WORK TO BE COMPLETED:
Make an exact transcription of the data below.

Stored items
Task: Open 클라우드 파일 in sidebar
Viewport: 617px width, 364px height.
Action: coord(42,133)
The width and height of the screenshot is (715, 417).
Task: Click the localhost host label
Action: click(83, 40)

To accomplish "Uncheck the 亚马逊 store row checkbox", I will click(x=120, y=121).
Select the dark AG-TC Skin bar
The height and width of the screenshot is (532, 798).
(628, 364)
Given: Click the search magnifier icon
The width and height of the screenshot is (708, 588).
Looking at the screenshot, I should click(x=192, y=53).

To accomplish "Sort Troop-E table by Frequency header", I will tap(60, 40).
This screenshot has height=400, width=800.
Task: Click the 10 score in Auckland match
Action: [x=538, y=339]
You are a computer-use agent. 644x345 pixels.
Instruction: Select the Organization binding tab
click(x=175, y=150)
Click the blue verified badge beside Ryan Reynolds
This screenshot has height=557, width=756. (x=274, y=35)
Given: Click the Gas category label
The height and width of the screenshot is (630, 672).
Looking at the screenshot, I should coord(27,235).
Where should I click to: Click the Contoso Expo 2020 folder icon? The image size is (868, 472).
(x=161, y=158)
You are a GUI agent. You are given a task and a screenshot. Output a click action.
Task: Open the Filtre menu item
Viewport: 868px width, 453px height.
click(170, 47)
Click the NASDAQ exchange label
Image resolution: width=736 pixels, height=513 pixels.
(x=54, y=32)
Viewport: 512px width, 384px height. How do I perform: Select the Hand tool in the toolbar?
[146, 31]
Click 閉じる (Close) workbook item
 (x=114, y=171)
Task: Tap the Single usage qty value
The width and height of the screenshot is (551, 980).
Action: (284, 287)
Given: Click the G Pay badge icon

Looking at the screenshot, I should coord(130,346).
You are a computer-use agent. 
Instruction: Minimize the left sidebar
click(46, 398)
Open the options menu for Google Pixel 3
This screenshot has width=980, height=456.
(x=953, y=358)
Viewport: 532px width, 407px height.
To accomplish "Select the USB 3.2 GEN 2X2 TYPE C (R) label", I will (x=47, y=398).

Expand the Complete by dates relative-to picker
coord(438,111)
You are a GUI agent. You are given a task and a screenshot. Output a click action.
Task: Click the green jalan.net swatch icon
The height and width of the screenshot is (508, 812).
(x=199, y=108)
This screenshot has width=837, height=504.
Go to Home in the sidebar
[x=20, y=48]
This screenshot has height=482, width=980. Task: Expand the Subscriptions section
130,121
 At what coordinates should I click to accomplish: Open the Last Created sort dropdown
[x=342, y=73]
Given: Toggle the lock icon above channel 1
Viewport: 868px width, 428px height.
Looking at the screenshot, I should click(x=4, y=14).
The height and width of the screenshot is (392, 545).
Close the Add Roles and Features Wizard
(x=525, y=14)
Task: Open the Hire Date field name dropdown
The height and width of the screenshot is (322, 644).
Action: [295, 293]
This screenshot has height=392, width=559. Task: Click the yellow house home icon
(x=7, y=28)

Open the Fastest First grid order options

FINAL ANSWER:
Task: Open 클라우드 파일 in sidebar
Viewport: 617px width, 364px height.
Action: coord(42,133)
The width and height of the screenshot is (715, 417).
Task: Click the localhost host label
Action: click(83, 40)

To accomplish "Uncheck the 亚马逊 store row checkbox", I will click(x=120, y=121).
Select the dark AG-TC Skin bar
The height and width of the screenshot is (532, 798).
(628, 364)
Given: Click the search magnifier icon
The width and height of the screenshot is (708, 588).
Looking at the screenshot, I should click(x=192, y=53).

To accomplish "Sort Troop-E table by Frequency header", I will tap(60, 40).
This screenshot has height=400, width=800.
Task: Click the 10 score in Auckland match
Action: [x=538, y=339]
You are a computer-use agent. 644x345 pixels.
Instruction: Select the Organization binding tab
click(x=175, y=150)
Click the blue verified badge beside Ryan Reynolds
This screenshot has height=557, width=756. (x=274, y=35)
Given: Click the Gas category label
The height and width of the screenshot is (630, 672).
Looking at the screenshot, I should coord(27,235).
Where should I click to: Click the Contoso Expo 2020 folder icon? The image size is (868, 472).
(x=161, y=158)
You are a GUI agent. You are given a task and a screenshot. Output a click action.
Task: Open the Filtre menu item
Viewport: 868px width, 453px height.
click(170, 47)
Click the NASDAQ exchange label
Image resolution: width=736 pixels, height=513 pixels.
(x=54, y=32)
Viewport: 512px width, 384px height. How do I perform: Select the Hand tool in the toolbar?
[146, 31]
Click 閉じる (Close) workbook item
 (x=114, y=171)
Task: Tap the Single usage qty value
The width and height of the screenshot is (551, 980).
Action: (284, 287)
Given: Click the G Pay badge icon

Looking at the screenshot, I should coord(130,346).
You are a computer-use agent. 
Instruction: Minimize the left sidebar
click(46, 398)
Open the options menu for Google Pixel 3
This screenshot has width=980, height=456.
(x=953, y=358)
Viewport: 532px width, 407px height.
To accomplish "Select the USB 3.2 GEN 2X2 TYPE C (R) label", I will (x=47, y=398).

Expand the Complete by dates relative-to picker
coord(438,111)
You are a GUI agent. You are given a task and a screenshot. Output a click action.
Task: Click the green jalan.net swatch icon
The height and width of the screenshot is (508, 812).
(x=199, y=108)
This screenshot has width=837, height=504.
Go to Home in the sidebar
[x=20, y=48]
This screenshot has height=482, width=980. Task: Expand the Subscriptions section
130,121
 At what coordinates should I click to accomplish: Open the Last Created sort dropdown
[x=342, y=73]
Given: Toggle the lock icon above channel 1
Viewport: 868px width, 428px height.
Looking at the screenshot, I should click(x=4, y=14).
The height and width of the screenshot is (392, 545).
Close the Add Roles and Features Wizard
(x=525, y=14)
Task: Open the Hire Date field name dropdown
The height and width of the screenshot is (322, 644).
Action: [295, 293]
This screenshot has height=392, width=559. Task: Click the yellow house home icon
(x=7, y=28)

Open the Fastest First grid order options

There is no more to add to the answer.